EXERCISE DIRECTIONS:
Pull each line with the string "agent" from the entries.

Records from a collection
◇ ◇ ◇ ◇ ◇ ◇ ◇

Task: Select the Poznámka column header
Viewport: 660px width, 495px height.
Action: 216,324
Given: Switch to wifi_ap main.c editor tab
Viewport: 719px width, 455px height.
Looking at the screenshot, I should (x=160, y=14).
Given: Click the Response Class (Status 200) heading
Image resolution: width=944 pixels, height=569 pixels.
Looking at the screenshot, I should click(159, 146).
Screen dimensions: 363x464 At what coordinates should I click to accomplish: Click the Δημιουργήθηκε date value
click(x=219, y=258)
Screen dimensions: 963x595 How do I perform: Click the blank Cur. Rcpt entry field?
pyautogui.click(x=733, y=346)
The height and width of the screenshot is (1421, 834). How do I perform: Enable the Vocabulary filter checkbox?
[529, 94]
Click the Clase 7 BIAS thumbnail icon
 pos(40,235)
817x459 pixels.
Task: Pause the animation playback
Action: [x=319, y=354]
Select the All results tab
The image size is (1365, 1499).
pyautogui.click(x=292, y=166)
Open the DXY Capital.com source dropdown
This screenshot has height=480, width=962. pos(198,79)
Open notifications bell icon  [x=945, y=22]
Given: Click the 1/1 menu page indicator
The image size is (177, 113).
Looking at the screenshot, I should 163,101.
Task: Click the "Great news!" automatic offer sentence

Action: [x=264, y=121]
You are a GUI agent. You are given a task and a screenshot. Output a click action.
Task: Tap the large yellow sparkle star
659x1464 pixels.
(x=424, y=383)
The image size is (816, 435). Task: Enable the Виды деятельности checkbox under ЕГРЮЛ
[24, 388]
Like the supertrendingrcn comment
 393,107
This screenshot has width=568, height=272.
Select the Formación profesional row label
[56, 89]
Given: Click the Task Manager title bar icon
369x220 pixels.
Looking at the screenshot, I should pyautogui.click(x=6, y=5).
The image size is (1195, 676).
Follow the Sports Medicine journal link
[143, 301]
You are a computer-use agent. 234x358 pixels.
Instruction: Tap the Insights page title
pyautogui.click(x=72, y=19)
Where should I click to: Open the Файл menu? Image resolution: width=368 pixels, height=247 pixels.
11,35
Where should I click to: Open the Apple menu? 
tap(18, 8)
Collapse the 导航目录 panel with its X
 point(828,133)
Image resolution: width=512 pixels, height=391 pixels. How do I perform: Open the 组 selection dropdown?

◇ ◇ ◇ ◇ ◇ ◇ ◇

FINISHED TASK:
You are a GUI agent. You are given a task and a screenshot. Output a click action.
You are a computer-use agent. 234x358 pixels.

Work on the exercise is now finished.